— Tasks to carry out —
**1)** Please quote the passage on keeping a fantasy league's rules out of members' hands, beginning at the words "Even if I wasn't" and stopping after "they're still here.".
**2)** Write what comes next in the passage about a fantasy league commissioner refusing to put the rules to a vote, picking up after its final sentence.

---------- Selected passage ----------

And it backs up my next point completely.

Don't turn the rulebook over to the masses

I can't emphasize this one enough.

Even if I wasn't offered those reassurances about offseason trading and was only hearing from the dissenters about how great it would be, the proper response wouldn't be to put it up for a vote.

I know. We want to be fair. We want to be accommodating. We've all been conditioned to believe the majority rules, and we want the consent of the governed, after all. But you know what? They already consented by joining the league.

It's my league, gosh darn it. I invited them, and I'm showing them a good time. And the way I know I'm showing them a good time is because they're still here.

Honestly, this was one of my biggest hesitations before committing to this league, the fear that an angry mob would begin chiseling away at my rules. It goes against my nature as a textbook middle child conflict resolver to puff out my chest and say "it is what it is, and you'll like how it is," but what makes the league a good time is that the rules work. They work in harmony, supporting each other to maintain a delicate balance of variables. One seemingly minute detail has an impact on six others, and if you pull on that thread, you risk unraveling the whole thing. 

I mean, did the designer of Catan crowdsource his rulebook, putting up for a vote whether there should be three or four ore hexes on the gameboard? No. That'd be absurd, and it'd make for an unbalanced and unfulfilling game. So why would this be any different?

Hear complaints, sure. Weigh their merits. But then swiftly disregard them when they'd interfere with something that works.

That's not to say my constitution hasn't seen any changes in seven years. A couple times, someone has brought something small to my attention that I agreed wasn't working as it should. But these are time-tested rules by now, and there are plenty of others who'd attest to them:

From Nando Di Fino, now with The Athletic but made famous by the Sam Walker book Fantasyland:  

"In-season, I might pay more attention to this league than any other. It's fun ... it's like the bounce house of dynasty leagues."

From Scott Maurer, inaugural member and 2013 champion:

"Pretty much all my leagues have a trade deadline, but none of the others turn that deadline into one of the highlights of the season. Last year, there were more trades in SWDL at the deadline than in my other six leagues combined. That's the beauty of dynasty, but some rule setups make this outcome unlikely. I think the magic ingredients are the trade deadline, the auction values and the lack of an in-season salary cap."

---------- Provided material ----------

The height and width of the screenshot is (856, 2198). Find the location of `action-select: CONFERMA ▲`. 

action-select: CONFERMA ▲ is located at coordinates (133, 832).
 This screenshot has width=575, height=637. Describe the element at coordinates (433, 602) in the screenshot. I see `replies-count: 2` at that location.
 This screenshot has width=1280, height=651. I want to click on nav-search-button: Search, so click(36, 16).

----------

— Replies —
**1)**
Even if I wasn't offered those reassurances about offseason trading and was only hearing from the dissenters about how great it would be, the proper response wouldn't be to put it up for a vote.

I know. We want to be fair. We want to be accommodating. We've all been conditioned to believe the majority rules, and we want the consent of the governed, after all. But you know what? They already consented by joining the league.

It's my league, gosh darn it. I invited them, and I'm showing them a good time. And the way I know I'm showing them a good time is because they're still here.

**2)**
From Kayla Van Horn, third-year member:

"The great thing about the SWDL is the crazy depth which requires you to be familiar with basically the entire player pool. Someone joked that anyone with a pulse is an asset in this league, and it isn't much of an exaggeration."

From David Greenman, third-year member and actor from Bones and About Last Night

"This league has given me an opportunity to look at prospects and fringe players in a way 10-, 12-, and even 15-team leagues never could. The typical stars and scrubs approach is much harder when 23 other teams are on top of those $1 players, too."

From Jonathan Norman, inaugural member who shares a team with Chris Morales:

"The league is the toughest to win of all the leagues I've ever played in. So any time two 'everymen' finish ahead of the 'experts,' we're pretty pumped."

And our old buddy Chris Morales again:

"I don't personally know anyone in the league but I know the people in this league. I know how they want to build and how they value players. In my 6-8 leagues on an annual basis, this is the league I crave to win the most. The pride of winning this format speaks more to me than winning a few hundred dollars in my other leagues."

If you've read this far, it's obvious you're interested and I probably don't need to sell the idea any further, but understand that I only do so because it's something that's brought great joy to me. And I'd like for others to share in that joy. So read over the constitution, gather up some friends, and go and have yourselves a rewarding Fantasy Baseball experience that — who knows? — maybe will last you an entire lifetime.

If there was ever a time to take the time to do it right, it's right now.